La mort, autant ne pas en parler !

Dimanche 6 novembre 2022

Mercredi dernier, 2 novembre, nous avons commémoré les fidèles défunts. Etrange  célébration que nous propose l’Eglise, presque décalée. En effet, aujourd’hui on vit mieux et tellement plus longtemps qu’on a presque du mal à croire que l’homme est mortel. Pourtant elle est toujours là, l’affreuse mort, mais contrairement à nos anciens elle ne nous est plus aussi familière.

La mort est désormais interdite, on ne doit pas la voir ou en parler. On pourrait éventuellement la donner par compassion ou par amour, nous dit-on, quand la souffrance est trop grande et qu’il n’y a plus rien à vivre qu’une atroce déchéance… Quelle inversion et quel retournement en moins de cinquante ans !

Nous avons désappris à intégrer la mort dans la vie, nous l’ignorons au prix d’un refoulement qui ne dit pas son nom.
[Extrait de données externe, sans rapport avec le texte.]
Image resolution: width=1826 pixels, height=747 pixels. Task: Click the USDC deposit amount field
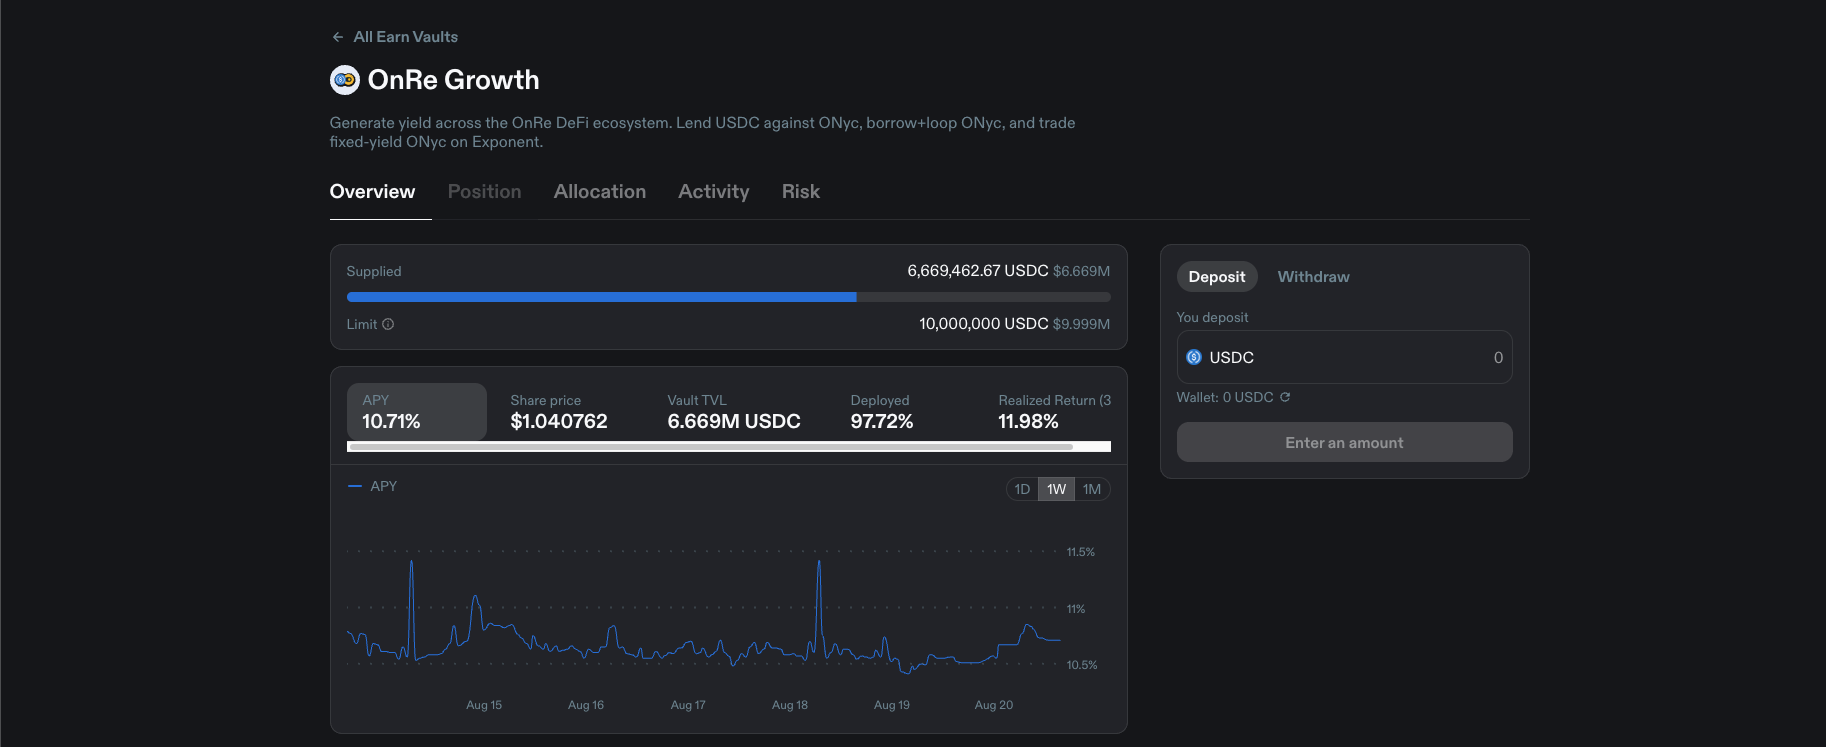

La mort nous met dans l’embarras, nous ne savons même plus quoi dire, le langage de la mort nous est devenu opaque et inconnu.
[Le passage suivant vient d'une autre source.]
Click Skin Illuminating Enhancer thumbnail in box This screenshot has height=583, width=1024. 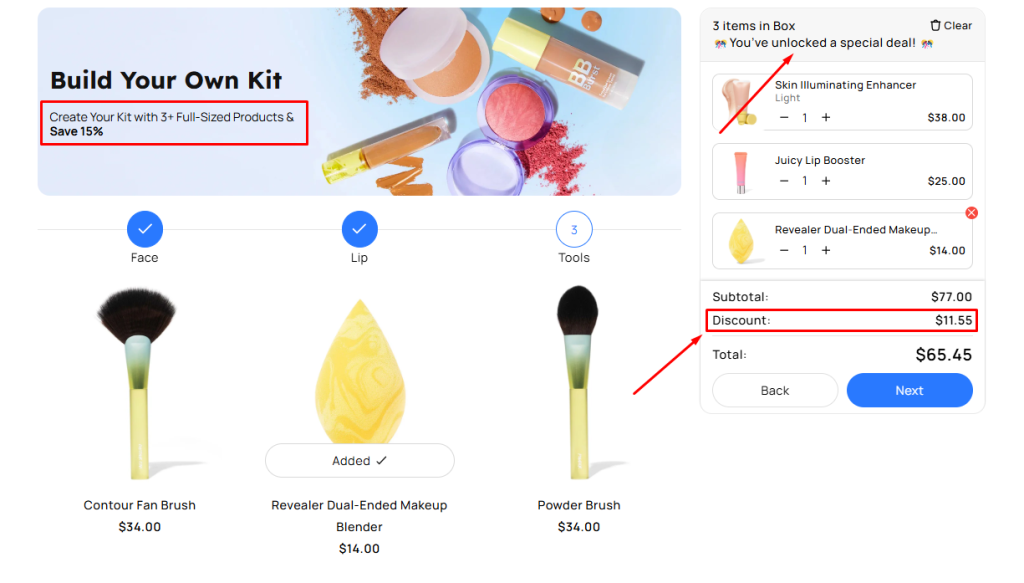[x=739, y=102]
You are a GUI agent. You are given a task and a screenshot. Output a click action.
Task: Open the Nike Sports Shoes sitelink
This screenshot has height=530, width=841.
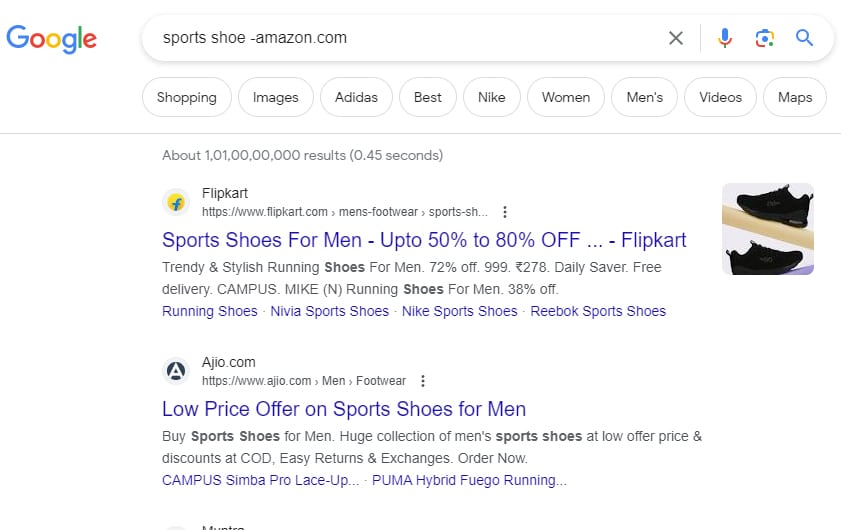click(459, 311)
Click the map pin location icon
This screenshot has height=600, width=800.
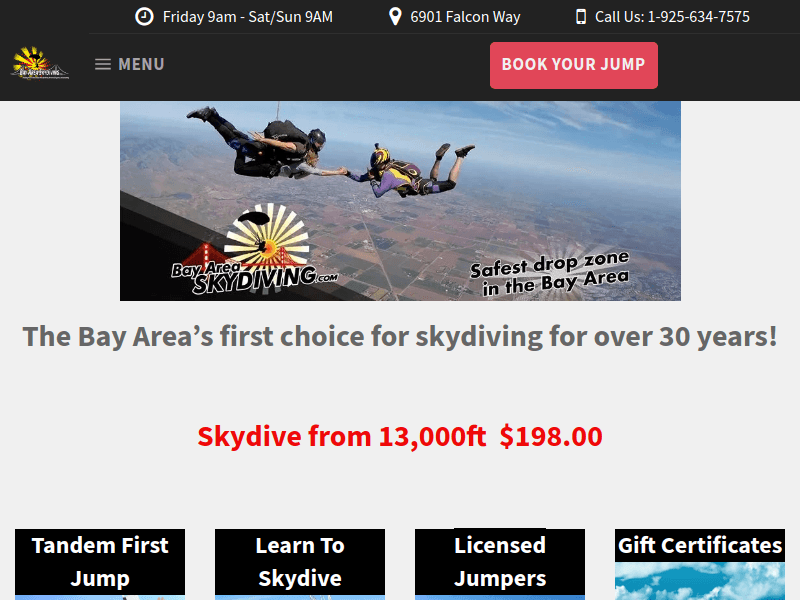click(395, 16)
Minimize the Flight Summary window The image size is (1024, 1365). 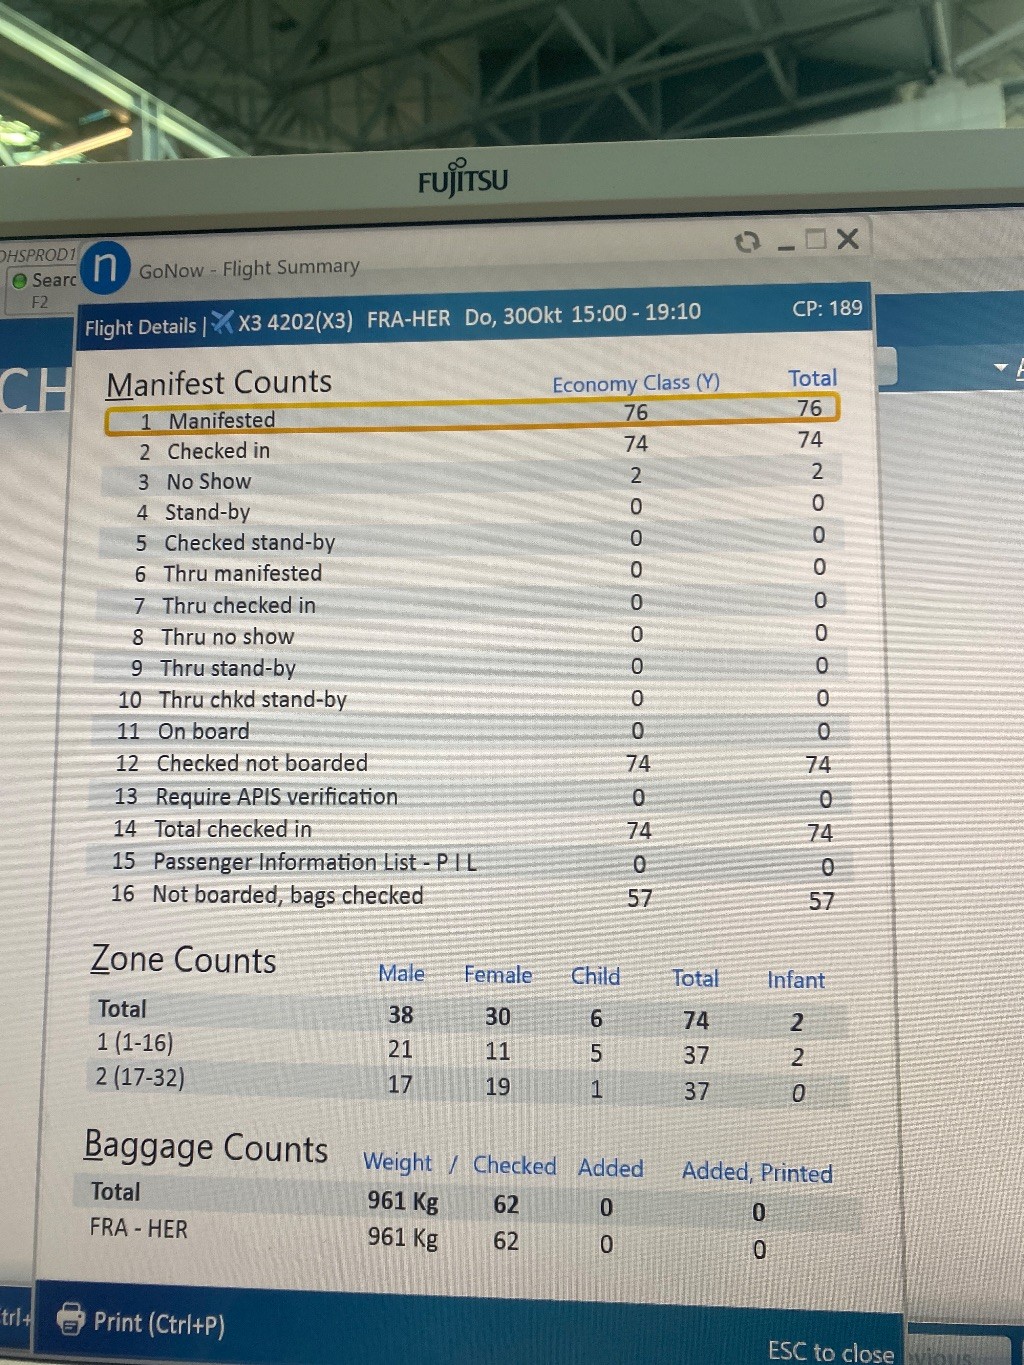tap(786, 243)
Finalement, l’idéal serait de mourir sans s’en apercevoir, sans avoir à l’affronter, sans avoir à prononcer son nom. D’ailleurs on ne dit plus : « Il est mort » mais plutôt, « il nous a quittés ».

Ainsi, la mort est aphone, sans voix et trop souvent sans pardon. A qui viendrait l’idée de prier « pour une bonne mort », de demander « la grâce de la persévérance finale » ? Tout cela nous semble d’un autre temps. On va au cimetière pour la Toussaint, on fait son devoir de mémoire, mais combien savent encore prier pour les morts ?

La mort nous embarrasse et ses rites nous sont étrangers. Pourtant, cette mort que nous n’osons pas nommer, il faudra bien que nous acceptions de la voir en face. Elle n’est pas un problème à résoudre, mais bien un mystère à vivre. C’est pourquoi la mort doit avoir ses rites, une visibilité sociale et familiale qui ne doit pas être escamotée ou diminuée.

Elle est un passage obligé pour entrer dans la Vie. Nous sommes faits pour ce qu’on appelle le Ciel, pour voir Dieu dans la communion des saints et des bienheureux, dans l’exultation des anges.

Alors, méditer sur la mort, la ré-apprivoiser n’est ni nécessairement morbide ni inutile. Nous pouvons faire quelque chose pour nos morts, quelque chose d’inestimable et de puissant : Prier ! Oui, nous pouvons, que dis-je, nous devons prier pour tous ceux qui ne sont pas encore entrés dans la lumière et qui mendient notre intercession et notre amour. On disait autrefois « prier pour les âmes du purgatoire », le mot n’est pas joli et est un peu suranné, certes, mais on n’entre pas dans la maison du Père par effraction, sans purification, sans préparation, ni même seul. Nous vivons les uns pour les autres. Prier chaque jour pour les morts comme le fait l’Église n’est donc pas un exercice facultatif ou inutile. Nous sommes dépendants les uns des autres, les vivants et les morts : invisible communion des saints.

Combien d’entre nous demandent encore à célébrer des messes pour les défunts de leur famille ? Fort peu, car nous avons perdu le sens de la prière d’intercession pour les défunts et la valeur de l’offrande du sacrifice de la messe pour les vivants et pour les morts. Il ne tient qu’à nous de nous ré-approprier la mort et ses rites, de les vivre dans le mystère surnaturel de l’espérance chrétienne, de secouer notre atonie spirituelle.

L’Espérance n’est pas un vain mot, elle est au pied de la croix sous la garde des saints, elle nous est confiée; et s’il est vrai que chaque homme dans sa nuit s’en va vers la lumière, il ne sera pas dit que nous, vivants sur la terre, nous n’y serons pour rien.